A few days ago, I was sitting at the Social Security office in Easton, PA. First and foremost, the place is like diarrhea with an American flag sticking out of it. And the smell? Well, let’s just say there were better gases coming out of Auschwitz. The service was as farcical as the fat security guard chewing sunflower seeds and reading pamphlets about people with palsies and infinitely better lives than his own. While these are all major problems, they don’t even touch the crux of the issue: the people waiting in the office. If the Social Security Building is diarrhea, the people waiting in line are the indigestible chunks of corn.
While there, I ran into four types of people:
1. The old man who thinks he’s funny and will talk to anyone. Yes, he’s friendly. Yes, he can make the time go by significantly faster. No, he won’t ever shut up. A person automatically sucks when he says, “I resemble that remark,” and thinks it’s funny.
2. The guy who doesn’t speak English.
3. A group of three kids with the social skills of autistic semen. They sat right next to me. One kid was obviously gay because I refuse to believe there could be a heterosexual male with a voice that high.
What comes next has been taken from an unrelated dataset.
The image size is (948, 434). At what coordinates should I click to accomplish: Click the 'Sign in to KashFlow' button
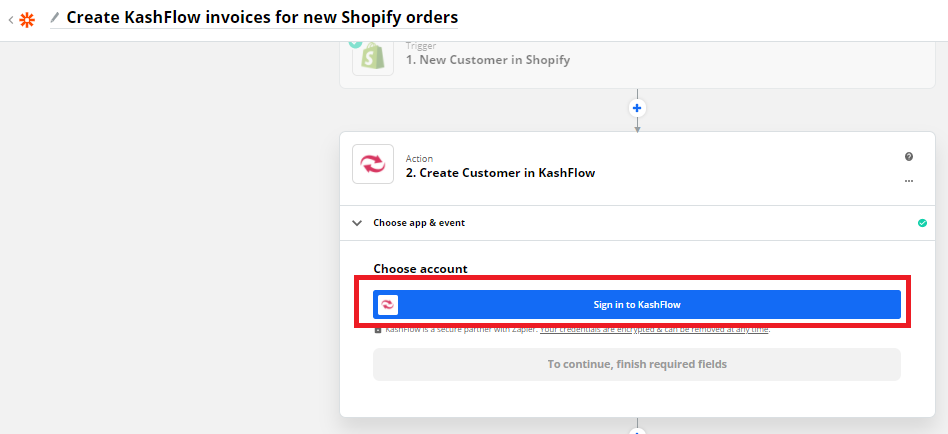pos(637,305)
His name was also Skippy. The other was a guy with laughably bad acne. The other was the acne guy’s obese girlfriend who also had acne. Actually all three of them had acne now that I think about it. They chose to kill time by discussing the pimples they needed to pop on their face, and then subsequently doing so. It was like a circle jerk for pimple popping.
4. The old lady wearing the “Vote Hillary Clinton” sticker who talks about politics without really knowing what anything means.